BAŞBAKANIN İSTEDİĞİ OLDU, KORUMA BÖLGELERİ DARALTILIYOR!
SULAK ALANLARIMIZIN YOK EDİLMESİ HIZLANDIRILIYOR!
Orman ve Su İşleri Bakanlığı bugün, Sulak Alanların Korunması Yönetmeliği yayımladı. 2002 yılında ilk defa yayımlanan yönetmelik, 2005`de yeniden yayımlanmış ve günümüze kadar birçok değişiklik yapılmıştır. Bugün Sulak Alanların Korunması Yönetmeliği 3. kez önemli değişiklikler yapılarak yayımlanmıştır.

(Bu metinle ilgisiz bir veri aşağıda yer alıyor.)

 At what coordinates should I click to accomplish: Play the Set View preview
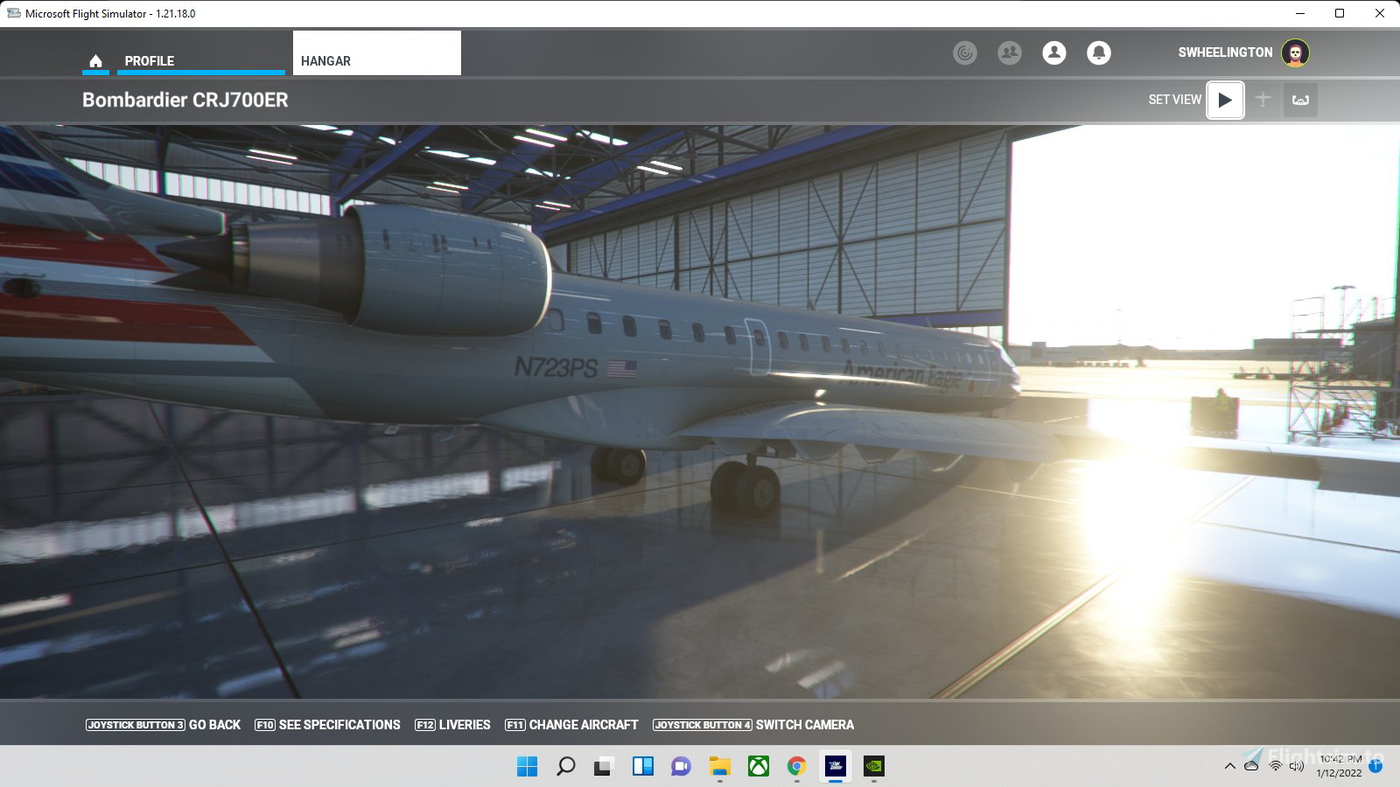tap(1225, 99)
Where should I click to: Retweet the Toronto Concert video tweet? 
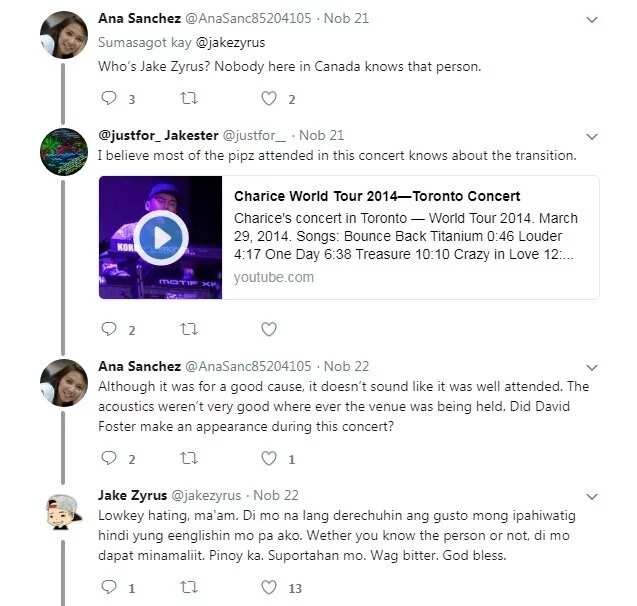[189, 329]
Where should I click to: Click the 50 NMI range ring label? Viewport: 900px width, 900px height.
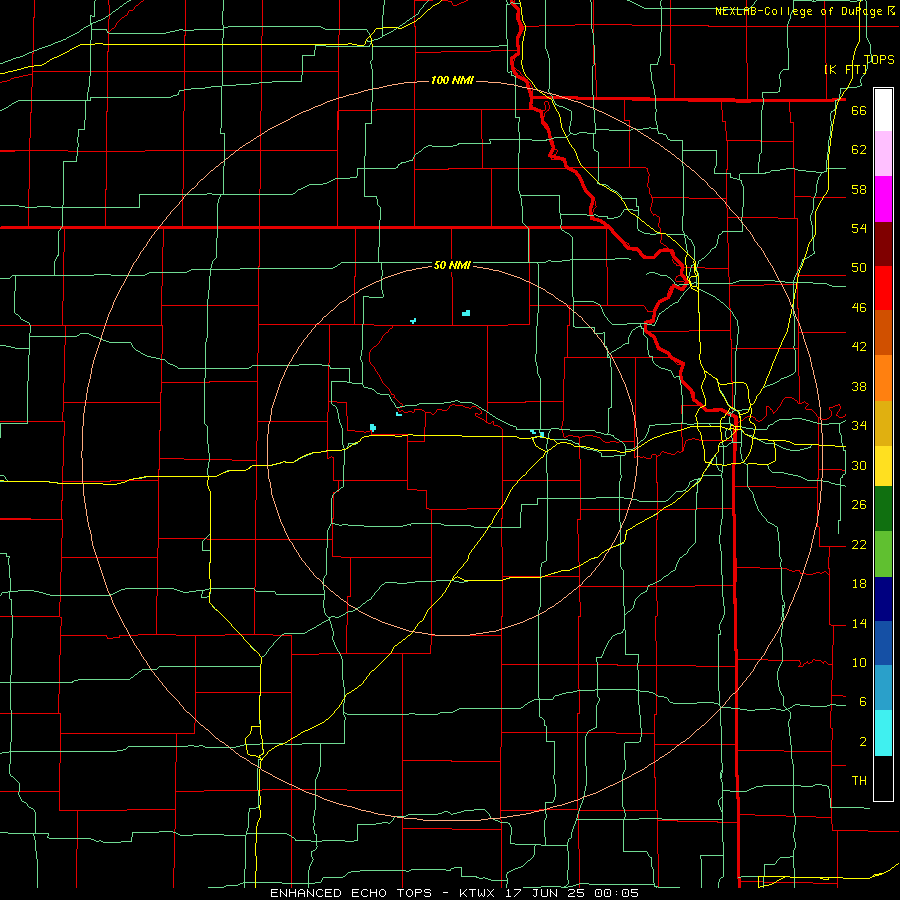point(452,265)
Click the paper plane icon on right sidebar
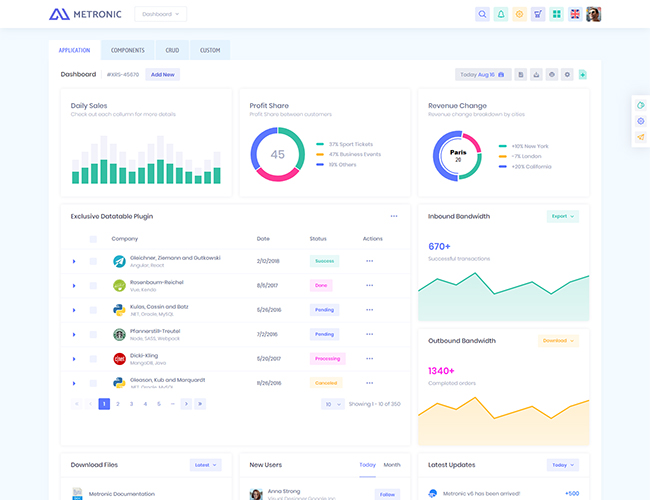 (x=640, y=137)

BÖL, PARÇALA, YAPILAŞMAYA AÇ!
SULAK ALANIN ULUSALI, MAHALLİSİ OLMAZ!
Yeni yönetmelikte, sulak alanlar bilime, doğa kanunlarına aykırı bir şekilde 2`ye ayrılmış, mekanik bir yaklaşımla ele alınmıştır. Sulak alanlarımız “ulusal öneme haiz sulak alanlar” ve “mahalli öneme haiz sulak alanlar” gibi iki ana başlığa ayrılmıştır. Mahalli öneme haiz sulak alanlar RAMSAR sözleşmesi kapsamın girmediği iddia edilen sulak alanları kapsamaktadır. Bu alanların söz konusu sözleşmeye uyup uymadığına da yine Bakanlık karar vermektedir.
Yapılan düzenlemeyle, mahalli öneme haiz sulak alanlardaki yapılaşmaya, tahribata dair izinleri, Bakanlık taşra teşkilatı verecektir. Mahalli komisyonlarda, teknik, bilimsel niteliğe sahip olup olmadığı bilinmeyen kişilerce sulak alanlarımızın kaderine karar verilebilecektir.
Sulak alanlar tanımı, uluslararası uygulamalar ve hiç kuşkusuz bilimsel olarak bütündür. Birbirinden farklı tanımlamak doğru değildir. Sulak alanın, ulusalı, mahallisi olmaz! Yaşamı besleyen, su kaynaklarımızın temeli olan bu alanlar tek bir başlıkta yani “sulak alan” olarak tanımlanmalı ve korunmalıdır.
BAŞBAKANIN İSTEDİĞİ OLDU, KORUMA BÖLGELERİ DARALTILIYOR!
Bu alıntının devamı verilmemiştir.